Il Comune di Cefalù ha introdotto una nuova misura per aiutare i cittadini a regolarizzare la propria posizione con il fisco locale. Con una apposita deliberazione del Consiglio comunale è stata infatti approvata la definizione agevolata delle entrate comunali, una sorta di “rottamazione” che consente di sanare i debiti beneficiando della riduzione di sanzioni e interessi.
Quali tributi rientrano
L’agevolazione riguarda tre principali entrate comunali: Imu, Tari e imposta di soggiorno. Possono accedere alla misura tutti i contribuenti che hanno posizioni debitorie non regolarizzate entro il 31 dicembre 2025, purché non siano già state affidate agli agenti della riscossione. Si tratta quindi di un’opportunità concreta per mettersi in regola con condizioni più favorevoli rispetto alle procedure ordinarie.
Come funziona
La definizione agevolata permette di estinguere il debito pagando l’importo dovuto con una riduzione delle sanzioni e degli interessi maturati. L’obiettivo dell’amministrazione è duplice: da un lato favorire i cittadini in difficoltà, dall’altro migliorare la riscossione delle entrate comunali.
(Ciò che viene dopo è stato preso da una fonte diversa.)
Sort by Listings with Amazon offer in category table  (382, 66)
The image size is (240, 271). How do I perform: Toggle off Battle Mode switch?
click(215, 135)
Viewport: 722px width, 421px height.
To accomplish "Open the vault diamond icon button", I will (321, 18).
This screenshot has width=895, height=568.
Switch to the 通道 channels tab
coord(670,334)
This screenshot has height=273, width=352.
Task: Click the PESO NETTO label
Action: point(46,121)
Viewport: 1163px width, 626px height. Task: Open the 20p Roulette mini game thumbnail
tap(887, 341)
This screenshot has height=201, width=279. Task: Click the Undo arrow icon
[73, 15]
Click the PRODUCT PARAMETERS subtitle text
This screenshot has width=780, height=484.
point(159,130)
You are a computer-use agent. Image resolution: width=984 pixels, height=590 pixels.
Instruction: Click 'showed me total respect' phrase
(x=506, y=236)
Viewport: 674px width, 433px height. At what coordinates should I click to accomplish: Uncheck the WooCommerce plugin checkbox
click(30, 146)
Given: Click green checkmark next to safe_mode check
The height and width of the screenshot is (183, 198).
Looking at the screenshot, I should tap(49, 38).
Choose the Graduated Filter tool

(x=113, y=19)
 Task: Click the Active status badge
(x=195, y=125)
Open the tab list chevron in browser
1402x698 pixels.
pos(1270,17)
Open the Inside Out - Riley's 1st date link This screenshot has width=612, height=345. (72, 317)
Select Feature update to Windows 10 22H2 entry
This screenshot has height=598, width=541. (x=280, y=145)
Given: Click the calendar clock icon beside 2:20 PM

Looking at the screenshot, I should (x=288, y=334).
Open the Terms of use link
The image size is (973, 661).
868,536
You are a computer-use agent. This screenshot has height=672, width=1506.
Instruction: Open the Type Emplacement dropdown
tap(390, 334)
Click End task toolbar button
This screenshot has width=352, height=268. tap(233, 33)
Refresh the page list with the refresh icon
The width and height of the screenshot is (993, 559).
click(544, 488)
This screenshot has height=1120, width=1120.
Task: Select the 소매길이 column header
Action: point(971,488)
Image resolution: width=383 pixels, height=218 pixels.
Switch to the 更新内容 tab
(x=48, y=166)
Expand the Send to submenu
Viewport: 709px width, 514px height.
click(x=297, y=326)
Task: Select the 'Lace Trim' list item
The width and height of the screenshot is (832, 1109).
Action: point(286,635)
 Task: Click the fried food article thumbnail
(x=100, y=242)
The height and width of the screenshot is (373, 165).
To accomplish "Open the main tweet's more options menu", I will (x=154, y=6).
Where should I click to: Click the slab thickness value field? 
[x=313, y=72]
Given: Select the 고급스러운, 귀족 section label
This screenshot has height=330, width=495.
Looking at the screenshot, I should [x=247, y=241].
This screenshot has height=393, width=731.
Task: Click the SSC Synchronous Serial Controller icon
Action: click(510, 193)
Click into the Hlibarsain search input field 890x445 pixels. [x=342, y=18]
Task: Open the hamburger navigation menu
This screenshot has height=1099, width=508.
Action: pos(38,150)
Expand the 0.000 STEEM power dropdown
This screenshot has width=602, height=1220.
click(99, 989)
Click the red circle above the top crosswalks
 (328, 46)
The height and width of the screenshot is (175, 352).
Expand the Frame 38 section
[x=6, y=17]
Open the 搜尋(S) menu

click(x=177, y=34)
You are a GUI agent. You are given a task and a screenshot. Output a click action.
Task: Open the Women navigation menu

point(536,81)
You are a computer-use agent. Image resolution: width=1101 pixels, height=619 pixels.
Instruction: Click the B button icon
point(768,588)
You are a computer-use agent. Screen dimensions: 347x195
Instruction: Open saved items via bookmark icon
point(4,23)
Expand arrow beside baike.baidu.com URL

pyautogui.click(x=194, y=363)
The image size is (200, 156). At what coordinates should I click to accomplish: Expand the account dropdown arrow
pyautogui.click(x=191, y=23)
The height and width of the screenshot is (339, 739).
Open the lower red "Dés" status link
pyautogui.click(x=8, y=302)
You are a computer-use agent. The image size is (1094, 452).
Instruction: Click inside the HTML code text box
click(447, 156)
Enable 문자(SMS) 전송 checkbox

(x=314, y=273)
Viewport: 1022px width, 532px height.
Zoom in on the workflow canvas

Come presentare la domanda
Per aderire è necessario presentare un’apposita istanza entro il 5 giugno 2026. La domanda può essere inoltrata in due modalità: presso l’Ufficio Protocollo del Comune, in corso Ruggero 139 a Cefalù; tramite PEC, inviando l’istanza compilata all’indirizzo protocollo@pec.comune.cefalu.pa.it
Tutti i dettagli, insieme alla modulistica necessaria, sono disponibili sul sito istituzionale del Comune di Cefalù, nella sezione dedicata alla definizione agevolata.